* [Information shown]:

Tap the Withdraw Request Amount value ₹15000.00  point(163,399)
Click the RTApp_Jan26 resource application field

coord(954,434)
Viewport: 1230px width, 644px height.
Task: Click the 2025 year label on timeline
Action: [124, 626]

* [Written problem]: Rewrite the listing, changing "Withdraw Request Amount" to "Withdrawal Amount" and leaving everything else untouched.

* [Response to the exercise]:
Tap the Withdrawal Amount value ₹15000.00  point(163,399)
Click the RTApp_Jan26 resource application field

coord(954,434)
Viewport: 1230px width, 644px height.
Task: Click the 2025 year label on timeline
Action: [124, 626]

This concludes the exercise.